* RECORDS PROVIDED
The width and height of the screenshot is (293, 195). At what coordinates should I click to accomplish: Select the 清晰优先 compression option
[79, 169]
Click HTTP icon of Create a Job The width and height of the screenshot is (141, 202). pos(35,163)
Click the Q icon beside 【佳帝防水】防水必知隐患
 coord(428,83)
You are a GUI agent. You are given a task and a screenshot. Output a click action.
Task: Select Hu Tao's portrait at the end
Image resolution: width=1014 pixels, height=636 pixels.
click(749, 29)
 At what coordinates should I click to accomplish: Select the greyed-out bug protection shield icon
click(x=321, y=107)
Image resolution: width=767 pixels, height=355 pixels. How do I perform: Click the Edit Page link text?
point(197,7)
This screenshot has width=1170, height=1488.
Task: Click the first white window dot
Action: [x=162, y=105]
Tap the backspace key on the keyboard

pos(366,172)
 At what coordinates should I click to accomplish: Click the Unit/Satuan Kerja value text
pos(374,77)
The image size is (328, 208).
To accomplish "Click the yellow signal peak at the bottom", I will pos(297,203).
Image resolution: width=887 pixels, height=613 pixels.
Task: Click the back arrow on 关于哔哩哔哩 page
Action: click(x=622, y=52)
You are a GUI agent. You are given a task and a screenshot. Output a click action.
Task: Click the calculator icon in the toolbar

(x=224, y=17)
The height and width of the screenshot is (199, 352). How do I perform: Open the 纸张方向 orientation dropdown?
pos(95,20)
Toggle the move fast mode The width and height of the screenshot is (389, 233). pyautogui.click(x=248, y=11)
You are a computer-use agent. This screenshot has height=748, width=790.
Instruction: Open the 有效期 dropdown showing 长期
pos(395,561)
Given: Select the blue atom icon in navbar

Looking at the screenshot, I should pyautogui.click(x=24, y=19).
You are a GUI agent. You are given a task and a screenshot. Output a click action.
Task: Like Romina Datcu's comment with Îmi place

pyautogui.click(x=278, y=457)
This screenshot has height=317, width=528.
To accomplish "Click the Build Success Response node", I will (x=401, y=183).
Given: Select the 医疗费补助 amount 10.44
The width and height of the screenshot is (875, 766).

* WORK TASK
Please give an exact copy of the entries above, from the line with "Given: Select the blue atom icon in navbar" down to the line with "Given: Select the 医疗费补助 amount 10.44", inclusive, and nothing else.

* EXERCISE RESPONSE
Given: Select the blue atom icon in navbar

Looking at the screenshot, I should pyautogui.click(x=24, y=19).
You are a GUI agent. You are given a task and a screenshot. Output a click action.
Task: Like Romina Datcu's comment with Îmi place

pyautogui.click(x=278, y=457)
This screenshot has height=317, width=528.
To accomplish "Click the Build Success Response node", I will (x=401, y=183).
Given: Select the 医疗费补助 amount 10.44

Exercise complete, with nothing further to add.